On 02/14/2013 09:12 AM, Travis Rhoden wrote:
Hi folks, Looking at the docs at [1], I see the following advice: "When using multiple data pools for storing objects, you need to ensure that you balance the number of placement groups per pool with the number of placement groups per OSD so that you arrive at a reasonable total number of placement groups that provides reasonably low variance per OSD without taxing system resources or making the peering process too slow." Can someone expound on this a little bit more for me? Does it mean that if I am going to create 3 or 4 pools, all being used heavily, that perhaps I should *not* go with the recommended value of PG = (#OSDs * 100)/replicas? For example, I have 60 OSDs. With two replicas, that gives me 3000 PGs. I have read that there may be some benefit to using a power of two, so I was considering making this 4096. If I do this for 3 or 4 pools, is that too much? That's what I"m really missing -- how to know when my balance is off and I've really set up too many PGs, or too many PGs per OSD.
I've been creating 6 pools with 8192 PGs each and have been doing fine with a single mon. Going up to 8 pools with 16384 PGs each causes issues ranging from PG creation taking 10-15 minutes, ceph and rados commands hanging for minutes at a time, connections to the mons timing out, and high mon CPU usage. It's possible that increasing the number of mons might improve this.
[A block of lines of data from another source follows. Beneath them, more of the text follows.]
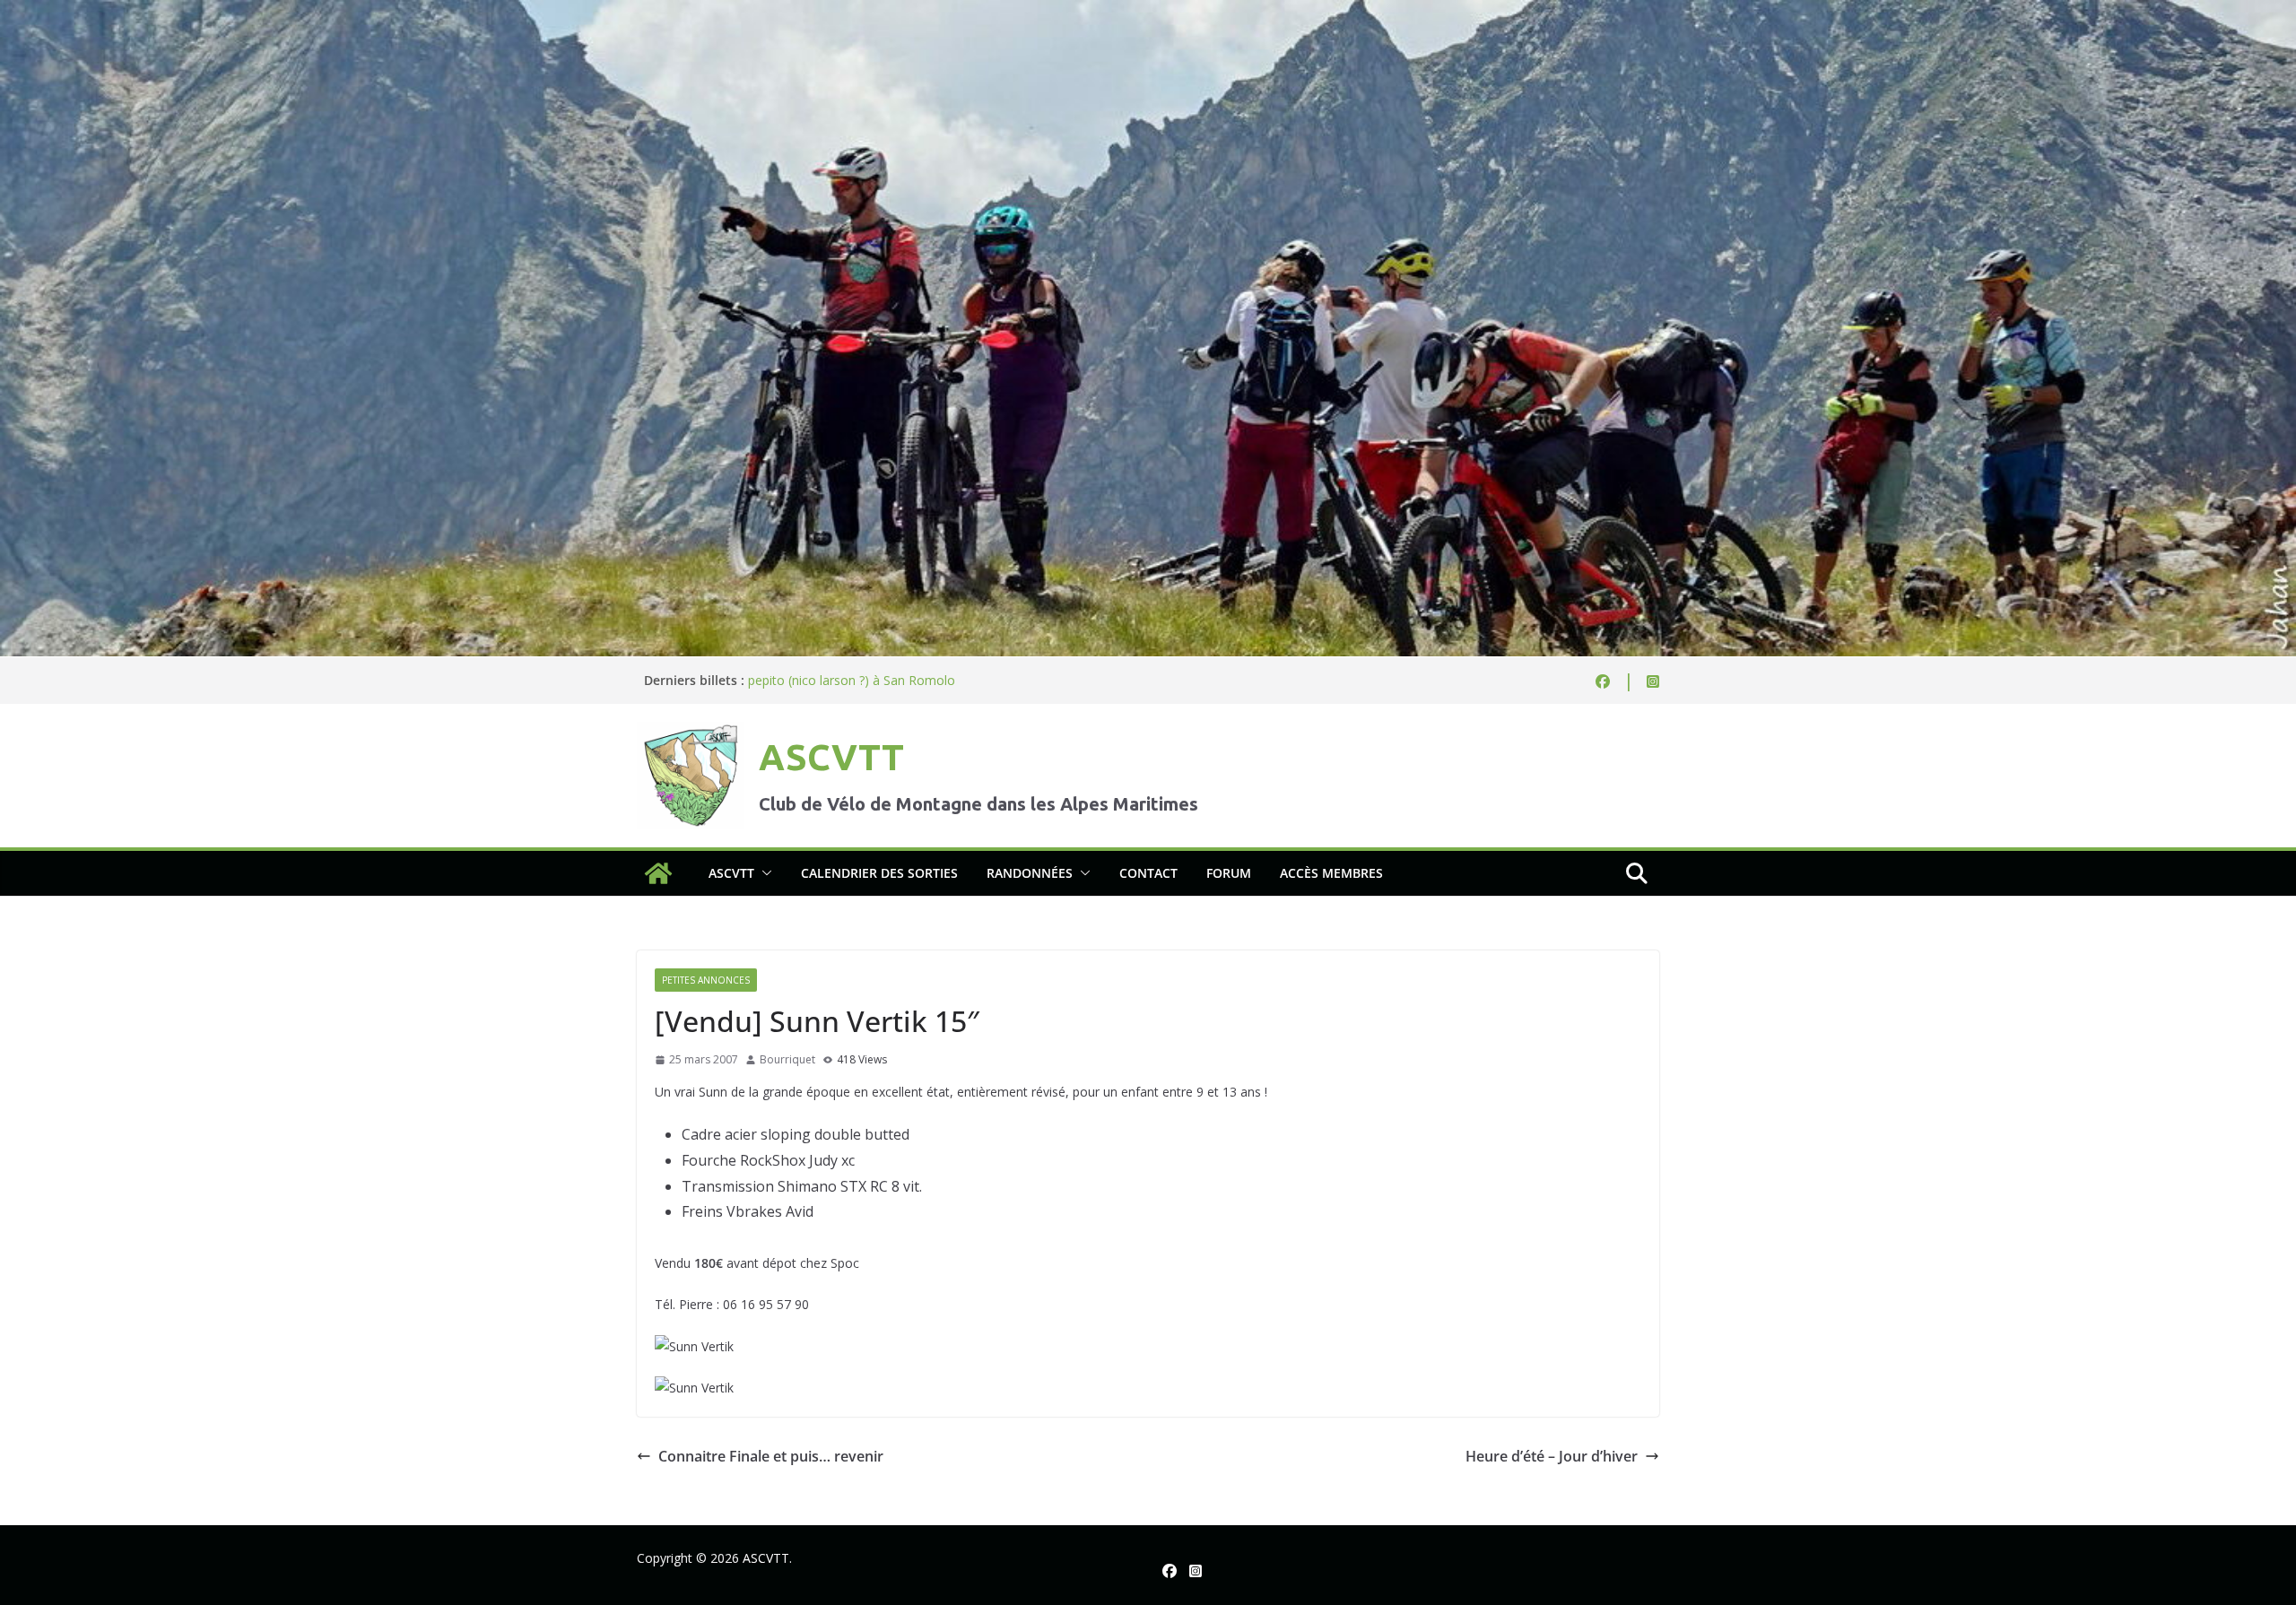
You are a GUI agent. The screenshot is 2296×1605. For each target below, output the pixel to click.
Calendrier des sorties (879, 872)
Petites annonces (706, 980)
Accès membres (1331, 872)
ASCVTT (831, 757)
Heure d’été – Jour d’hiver (1551, 1456)
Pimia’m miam (789, 680)
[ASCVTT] (1148, 12)
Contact (1148, 872)
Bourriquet (787, 1059)
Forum (1228, 872)
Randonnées (1030, 872)
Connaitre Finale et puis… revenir (770, 1456)
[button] (763, 873)
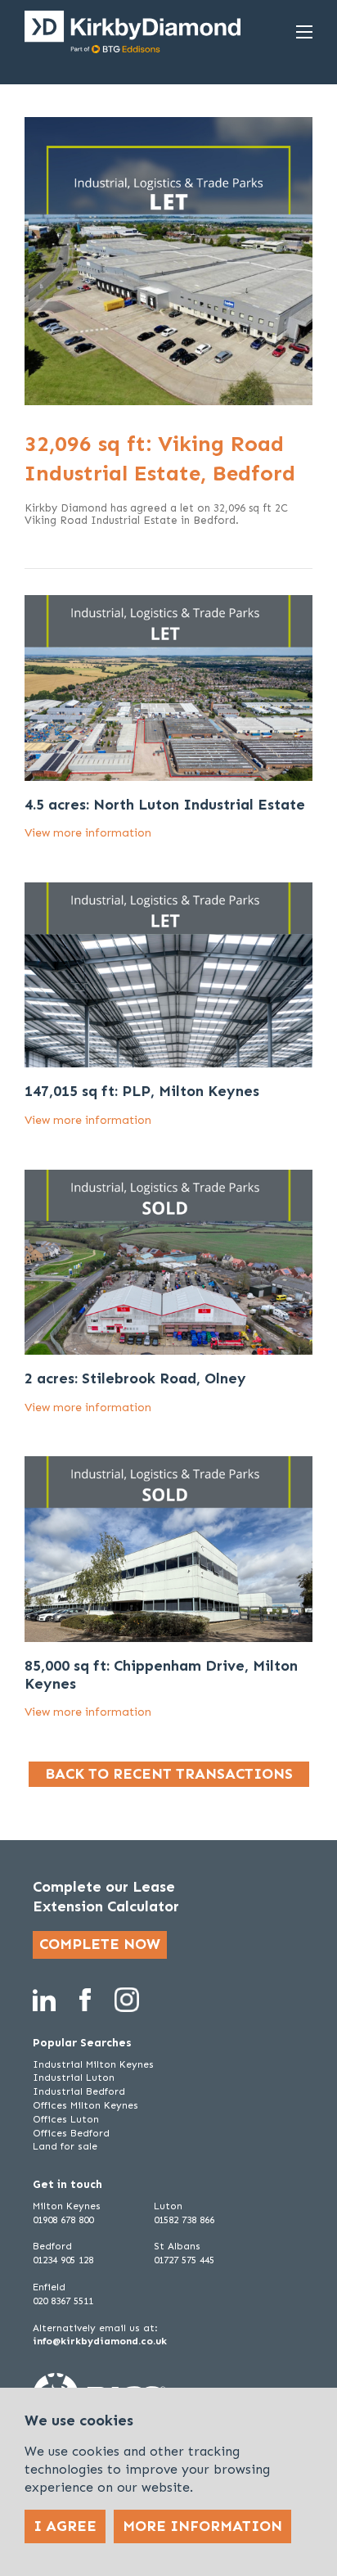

I think you'll be fine with 3-4 pools with 4k PGs each, but be aware that there are upper limits.
Also be aware that currently each pool will end up with very similar distribution of PGs, so unfortunately you won't get more randomness with more pools. 4 pools with 4k PGs each will show similar overall PG distribution as 1 pool with 4k PGs. I think we've got plans to fix that at some point.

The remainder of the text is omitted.